*Problem to work on*
Rewrite all the entries below as a numbered list, omitting the blank lines.

*Records to process*

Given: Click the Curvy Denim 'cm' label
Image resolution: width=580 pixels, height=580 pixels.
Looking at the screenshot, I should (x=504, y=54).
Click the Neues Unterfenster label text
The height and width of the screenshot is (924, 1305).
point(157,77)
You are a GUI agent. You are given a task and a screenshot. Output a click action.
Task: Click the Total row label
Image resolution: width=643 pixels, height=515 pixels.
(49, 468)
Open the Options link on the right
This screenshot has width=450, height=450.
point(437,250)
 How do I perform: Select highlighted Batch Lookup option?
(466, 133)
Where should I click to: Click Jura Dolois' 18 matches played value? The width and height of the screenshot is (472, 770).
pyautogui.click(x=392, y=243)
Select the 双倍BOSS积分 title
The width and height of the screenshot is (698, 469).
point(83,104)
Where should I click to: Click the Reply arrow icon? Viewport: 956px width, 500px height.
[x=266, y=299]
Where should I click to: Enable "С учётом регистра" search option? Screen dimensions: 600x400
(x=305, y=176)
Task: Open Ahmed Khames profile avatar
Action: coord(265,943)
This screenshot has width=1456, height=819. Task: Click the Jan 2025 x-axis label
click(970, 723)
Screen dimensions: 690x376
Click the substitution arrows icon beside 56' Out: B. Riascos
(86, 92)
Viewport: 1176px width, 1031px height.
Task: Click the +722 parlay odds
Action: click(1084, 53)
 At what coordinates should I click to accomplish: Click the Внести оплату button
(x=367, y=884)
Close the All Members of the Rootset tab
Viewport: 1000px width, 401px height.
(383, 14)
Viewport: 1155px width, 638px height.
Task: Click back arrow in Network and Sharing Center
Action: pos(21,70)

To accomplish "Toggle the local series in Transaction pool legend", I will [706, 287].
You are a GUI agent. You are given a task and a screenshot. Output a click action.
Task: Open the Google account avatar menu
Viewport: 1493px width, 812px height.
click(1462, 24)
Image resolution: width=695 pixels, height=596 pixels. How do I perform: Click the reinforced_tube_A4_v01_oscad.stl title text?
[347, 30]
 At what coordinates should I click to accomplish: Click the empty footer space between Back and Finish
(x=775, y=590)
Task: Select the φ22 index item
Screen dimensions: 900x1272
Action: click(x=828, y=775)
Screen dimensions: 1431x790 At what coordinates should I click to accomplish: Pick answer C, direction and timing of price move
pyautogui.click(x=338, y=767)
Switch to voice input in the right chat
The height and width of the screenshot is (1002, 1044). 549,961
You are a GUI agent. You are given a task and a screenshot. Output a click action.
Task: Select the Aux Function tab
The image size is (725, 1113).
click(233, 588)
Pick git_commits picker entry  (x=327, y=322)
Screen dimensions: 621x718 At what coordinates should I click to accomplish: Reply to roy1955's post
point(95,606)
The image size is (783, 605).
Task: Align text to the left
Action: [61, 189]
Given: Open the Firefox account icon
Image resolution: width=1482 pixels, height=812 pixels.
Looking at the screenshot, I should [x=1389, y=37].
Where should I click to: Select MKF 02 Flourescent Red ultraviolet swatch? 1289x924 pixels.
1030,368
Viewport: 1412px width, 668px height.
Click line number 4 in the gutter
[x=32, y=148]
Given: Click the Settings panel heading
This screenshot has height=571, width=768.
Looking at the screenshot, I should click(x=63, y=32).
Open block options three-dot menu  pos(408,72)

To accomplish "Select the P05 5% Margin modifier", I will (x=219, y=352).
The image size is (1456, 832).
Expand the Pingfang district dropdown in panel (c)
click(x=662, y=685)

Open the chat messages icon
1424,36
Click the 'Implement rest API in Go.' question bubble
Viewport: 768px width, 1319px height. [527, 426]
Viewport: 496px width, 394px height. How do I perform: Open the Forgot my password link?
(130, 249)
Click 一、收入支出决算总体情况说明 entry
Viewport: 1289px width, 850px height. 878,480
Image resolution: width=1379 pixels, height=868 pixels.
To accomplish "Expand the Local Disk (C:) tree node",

*Written response*
1. Given: Click the Curvy Denim 'cm' label
2. Image resolution: width=580 pixels, height=580 pixels.
3. Looking at the screenshot, I should (x=504, y=54).
4. Click the Neues Unterfenster label text
5. The height and width of the screenshot is (924, 1305).
6. point(157,77)
7. You are a GUI agent. You are given a task and a screenshot. Output a click action.
8. Task: Click the Total row label
9. Image resolution: width=643 pixels, height=515 pixels.
10. (49, 468)
11. Open the Options link on the right
12. This screenshot has width=450, height=450.
13. point(437,250)
14.  How do I perform: Select highlighted Batch Lookup option?
15. (466, 133)
16. Where should I click to: Click Jura Dolois' 18 matches played value? The width and height of the screenshot is (472, 770).
17. pyautogui.click(x=392, y=243)
18. Select the 双倍BOSS积分 title
19. The width and height of the screenshot is (698, 469).
20. point(83,104)
21. Where should I click to: Click the Reply arrow icon? Viewport: 956px width, 500px height.
22. [x=266, y=299]
23. Where should I click to: Enable "С учётом регистра" search option? Screen dimensions: 600x400
24. (x=305, y=176)
25. Task: Open Ahmed Khames profile avatar
26. Action: coord(265,943)
27. This screenshot has width=1456, height=819. Task: Click the Jan 2025 x-axis label
28. click(970, 723)
29. Screen dimensions: 690x376
30. Click the substitution arrows icon beside 56' Out: B. Riascos
31. (86, 92)
32. Viewport: 1176px width, 1031px height.
33. Task: Click the +722 parlay odds
34. Action: click(1084, 53)
35.  At what coordinates should I click to accomplish: Click the Внести оплату button
36. (x=367, y=884)
37. Close the All Members of the Rootset tab
38. Viewport: 1000px width, 401px height.
39. (383, 14)
40. Viewport: 1155px width, 638px height.
41. Task: Click back arrow in Network and Sharing Center
42. Action: pos(21,70)
43. To accomplish "Toggle the local series in Transaction pool legend", I will [706, 287].
44. You are a GUI agent. You are given a task and a screenshot. Output a click action.
45. Task: Open the Google account avatar menu
46. Viewport: 1493px width, 812px height.
47. click(1462, 24)
48. Image resolution: width=695 pixels, height=596 pixels. How do I perform: Click the reinforced_tube_A4_v01_oscad.stl title text?
49. [347, 30]
50.  At what coordinates should I click to accomplish: Click the empty footer space between Back and Finish
51. (x=775, y=590)
52. Task: Select the φ22 index item
53. Screen dimensions: 900x1272
54. Action: click(x=828, y=775)
55. Screen dimensions: 1431x790 At what coordinates should I click to accomplish: Pick answer C, direction and timing of price move
56. pyautogui.click(x=338, y=767)
57. Switch to voice input in the right chat
58. The height and width of the screenshot is (1002, 1044). 549,961
59. You are a GUI agent. You are given a task and a screenshot. Output a click action.
60. Task: Select the Aux Function tab
61. The image size is (725, 1113).
62. click(233, 588)
63. Pick git_commits picker entry  (x=327, y=322)
64. Screen dimensions: 621x718 At what coordinates should I click to accomplish: Reply to roy1955's post
65. point(95,606)
66. The image size is (783, 605).
67. Task: Align text to the left
68. Action: [61, 189]
69. Given: Open the Firefox account icon
70. Image resolution: width=1482 pixels, height=812 pixels.
71. Looking at the screenshot, I should [x=1389, y=37].
72. Where should I click to: Select MKF 02 Flourescent Red ultraviolet swatch? 1289x924 pixels.
73. 1030,368
74. Viewport: 1412px width, 668px height.
75. Click line number 4 in the gutter
76. [x=32, y=148]
77. Given: Click the Settings panel heading
78. This screenshot has height=571, width=768.
79. Looking at the screenshot, I should click(x=63, y=32).
80. Open block options three-dot menu  pos(408,72)
81. To accomplish "Select the P05 5% Margin modifier", I will (x=219, y=352).
82. The image size is (1456, 832).
83. Expand the Pingfang district dropdown in panel (c)
84. click(x=662, y=685)
85. Open the chat messages icon
86. 1424,36
87. Click the 'Implement rest API in Go.' question bubble
88. Viewport: 768px width, 1319px height. [527, 426]
89. Viewport: 496px width, 394px height. How do I perform: Open the Forgot my password link?
90. (130, 249)
91. Click 一、收入支出决算总体情况说明 entry
92. Viewport: 1289px width, 850px height. 878,480
93. Image resolution: width=1379 pixels, height=868 pixels.
94. To accomplish "Expand the Local Disk (C:) tree node",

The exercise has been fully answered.